Un grido si leva contro la sovranità perduta,
contro le lettere da Bruxelles, i «compiti a casa»
e le ingerenze di poteri lontani. L’unica strada
per crescere sembra essere altro debito pubblico,
l’uscita dall’euro appare non solo una minaccia
credibile, ma un’eventualità percorribile.
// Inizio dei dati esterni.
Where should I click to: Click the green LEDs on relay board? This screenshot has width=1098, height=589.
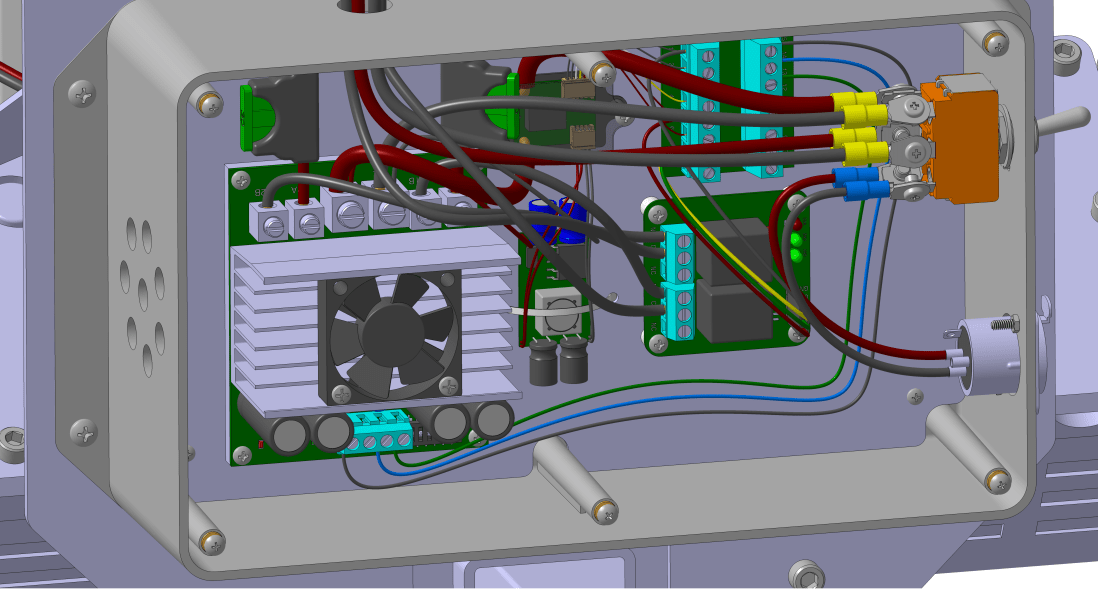(796, 247)
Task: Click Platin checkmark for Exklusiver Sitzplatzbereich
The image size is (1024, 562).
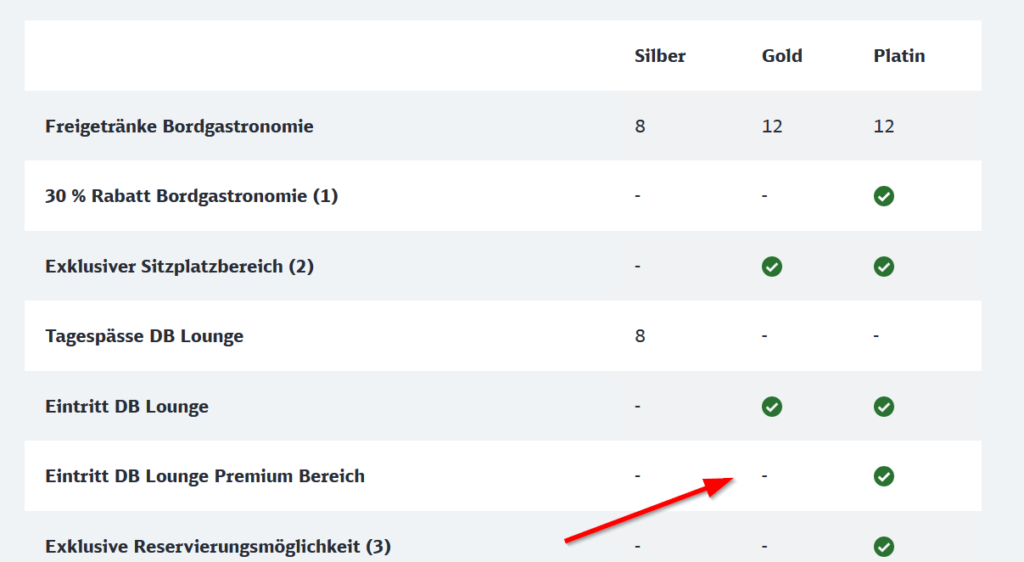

L’incauto e miope incedere tedesco minaccia
di distruggere l’Europa dall’alto della propria
visione del mondo, fatta di regole, parametri e
percentuali. E intanto i governanti italiani, ligi e
rispettosi ai dettami degli eurocrati di Bruxelles,
sono conniventi col nemico. Sforare, disobbedire,
alzare la voce rimane l’unica via sensata da
percorrere, mentre la Germania, potenza egemone
dell’Unione Europea, supremo guardiano
dell’austerità, è il nostro carceriere.
O forse no. Forse ci siamo raccontati la favola
della Germania cattiva che ci obbliga a fare cose
che ci fanno del male, perché, molto semplicemente,
quelle cose non le vogliamo fare, o vogliamo
assolverci dal non averle fatte, o vogliamo
scaricare altrove la responsabilità delle nostre
azioni. E se la Germania, anziché il nemico fosse
in realtà un gigantesco alibi? Se anziché il problema
fosse la sua soluzione?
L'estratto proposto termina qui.